In 1535 Barros became the seventh of the twelve lords-proprietor to be awarded hereditary captaincies in Brazil between 1534 and 1536. He received several grants of land on the northern coast of Brazil along with two other lords-proprietor, Aires da Cunha and Fernão Álvares de Andrade. In 1535 the three lords-proprietor financed an expedition to explore and settle their lands, but most of the fleet was shipwrecked and little came of the effort. In 1555 or 1556, Barros sent another expedition that included his sons, Jerónimo and João, but this effort, too, was unsuccessful, leaving Barros in very serious financial straits. Many historians, unaware of the second expedition, have combined the two into one and have asserted, without evidence, that Barros's sons were on the 1535 voyage. After suffering a stroke in 1567, Barros retired to his country estate, São Lourenço do Ribeiro de Alitem, near Pombal, where he died.

Published between 1552 and 1615, Barros's most important literary work was the four-volume Décadas de Asia, modeled on Livy's History. Covering Portugal's overseas activity to 1538, the work is of great value to historians because of Barros's access to materials as factor of the Casa da India e Guiné, his incorporation of Portuguese translations of Asian chronicles and other documents that have since disappeared, and his use of eyewitness accounts of those Portuguese returning from overseas.

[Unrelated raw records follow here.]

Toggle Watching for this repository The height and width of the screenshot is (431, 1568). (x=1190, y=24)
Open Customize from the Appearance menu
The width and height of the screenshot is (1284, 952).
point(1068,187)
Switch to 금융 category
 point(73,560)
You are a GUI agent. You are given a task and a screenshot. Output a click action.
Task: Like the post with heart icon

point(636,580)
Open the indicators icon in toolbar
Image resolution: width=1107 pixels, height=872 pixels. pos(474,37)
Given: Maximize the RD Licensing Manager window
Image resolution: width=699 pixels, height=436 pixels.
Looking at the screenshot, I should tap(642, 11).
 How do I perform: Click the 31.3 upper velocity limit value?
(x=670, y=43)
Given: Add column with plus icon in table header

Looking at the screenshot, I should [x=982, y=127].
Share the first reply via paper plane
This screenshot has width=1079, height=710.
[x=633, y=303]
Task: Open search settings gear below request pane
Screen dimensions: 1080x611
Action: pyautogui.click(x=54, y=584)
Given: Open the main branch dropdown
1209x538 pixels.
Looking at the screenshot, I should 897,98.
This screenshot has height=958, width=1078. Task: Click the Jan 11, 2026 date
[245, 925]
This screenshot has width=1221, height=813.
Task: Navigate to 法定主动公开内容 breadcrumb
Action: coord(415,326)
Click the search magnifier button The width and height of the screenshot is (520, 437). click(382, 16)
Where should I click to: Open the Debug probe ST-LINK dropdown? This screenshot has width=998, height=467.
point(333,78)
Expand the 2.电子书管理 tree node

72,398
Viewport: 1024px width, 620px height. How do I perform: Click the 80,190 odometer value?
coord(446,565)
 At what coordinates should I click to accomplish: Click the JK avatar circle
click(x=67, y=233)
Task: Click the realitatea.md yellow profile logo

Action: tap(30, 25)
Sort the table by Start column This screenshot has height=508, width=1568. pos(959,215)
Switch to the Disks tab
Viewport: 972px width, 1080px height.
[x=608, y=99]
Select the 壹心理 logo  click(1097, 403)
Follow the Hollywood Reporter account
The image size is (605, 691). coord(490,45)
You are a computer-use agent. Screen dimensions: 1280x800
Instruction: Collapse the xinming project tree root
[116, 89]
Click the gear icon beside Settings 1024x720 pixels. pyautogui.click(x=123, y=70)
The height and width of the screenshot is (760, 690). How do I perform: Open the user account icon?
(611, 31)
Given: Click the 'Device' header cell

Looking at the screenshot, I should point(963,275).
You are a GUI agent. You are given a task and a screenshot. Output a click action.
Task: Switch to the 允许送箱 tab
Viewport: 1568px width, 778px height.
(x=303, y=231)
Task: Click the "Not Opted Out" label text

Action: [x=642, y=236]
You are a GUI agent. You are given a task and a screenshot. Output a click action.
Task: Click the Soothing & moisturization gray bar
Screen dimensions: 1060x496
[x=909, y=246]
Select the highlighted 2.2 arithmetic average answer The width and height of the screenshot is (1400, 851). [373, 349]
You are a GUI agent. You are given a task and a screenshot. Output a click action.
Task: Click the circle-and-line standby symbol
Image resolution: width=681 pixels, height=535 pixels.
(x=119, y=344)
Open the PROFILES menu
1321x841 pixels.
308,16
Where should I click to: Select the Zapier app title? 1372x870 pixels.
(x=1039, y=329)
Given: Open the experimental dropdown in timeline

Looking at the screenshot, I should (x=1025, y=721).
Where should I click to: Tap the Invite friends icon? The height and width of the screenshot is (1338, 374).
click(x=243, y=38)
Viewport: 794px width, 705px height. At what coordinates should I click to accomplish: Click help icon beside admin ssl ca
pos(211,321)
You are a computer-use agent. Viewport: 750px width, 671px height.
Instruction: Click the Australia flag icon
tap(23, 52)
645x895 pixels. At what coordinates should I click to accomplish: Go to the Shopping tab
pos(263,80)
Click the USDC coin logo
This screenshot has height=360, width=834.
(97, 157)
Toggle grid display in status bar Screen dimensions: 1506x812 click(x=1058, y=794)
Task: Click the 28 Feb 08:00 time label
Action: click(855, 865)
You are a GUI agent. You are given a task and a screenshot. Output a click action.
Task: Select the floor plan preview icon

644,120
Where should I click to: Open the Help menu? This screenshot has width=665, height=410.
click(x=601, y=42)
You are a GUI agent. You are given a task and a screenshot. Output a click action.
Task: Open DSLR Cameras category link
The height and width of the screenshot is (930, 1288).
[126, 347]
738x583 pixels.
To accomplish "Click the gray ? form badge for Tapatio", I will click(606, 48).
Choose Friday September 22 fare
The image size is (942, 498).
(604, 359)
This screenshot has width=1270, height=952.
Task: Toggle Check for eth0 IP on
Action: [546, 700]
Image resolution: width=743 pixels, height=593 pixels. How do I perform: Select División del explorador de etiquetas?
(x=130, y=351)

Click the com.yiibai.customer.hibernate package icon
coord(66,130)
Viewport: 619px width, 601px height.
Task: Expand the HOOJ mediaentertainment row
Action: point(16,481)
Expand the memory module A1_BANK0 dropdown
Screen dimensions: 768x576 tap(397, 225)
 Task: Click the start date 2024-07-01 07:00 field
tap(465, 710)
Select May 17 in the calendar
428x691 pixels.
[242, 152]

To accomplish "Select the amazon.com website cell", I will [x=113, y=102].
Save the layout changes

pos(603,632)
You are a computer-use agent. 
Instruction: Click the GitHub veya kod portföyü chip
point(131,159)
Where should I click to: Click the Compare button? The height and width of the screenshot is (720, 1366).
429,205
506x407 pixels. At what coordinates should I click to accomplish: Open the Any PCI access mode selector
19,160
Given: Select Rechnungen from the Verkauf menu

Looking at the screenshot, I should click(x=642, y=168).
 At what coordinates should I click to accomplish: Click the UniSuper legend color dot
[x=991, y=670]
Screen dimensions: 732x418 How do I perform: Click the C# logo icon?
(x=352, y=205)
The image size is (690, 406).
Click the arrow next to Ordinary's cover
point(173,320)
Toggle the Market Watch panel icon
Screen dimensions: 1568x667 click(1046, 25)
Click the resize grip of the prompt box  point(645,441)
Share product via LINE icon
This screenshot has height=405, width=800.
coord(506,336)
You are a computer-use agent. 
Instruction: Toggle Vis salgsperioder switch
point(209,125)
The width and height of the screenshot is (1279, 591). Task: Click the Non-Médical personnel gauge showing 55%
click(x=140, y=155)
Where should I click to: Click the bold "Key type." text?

See alsoExplorers and Exploration: Brazil .

BIBLIOGRAPHY

A very good biography in English is Charles R. Boxer, João de Barros: Portuguese Humanist and Historian of Asia (1981). A number of documents regarding the career of Barros were published by António Baião, "Documents inéditos sôbre João de Barros," in Boletim da segunda classe, vol 11, edited by Academia das Sciências de Lisboa (1916–1917), pp. 202-355. The major documents for the grant of his captaincy in Brazil, and not included in the preceding work, are transcribed by António Baião in his introduction to the fourth edition of Asia de Joam de Barros (1932), the first of the Décadas. Also useful in assessing Barros's role as a humanist strongly influenced by Erasmus is José V. De Pina Martins, Humanismo e Erasmismo na cultura portuguesa do século XVI: Estudo e textos (1973).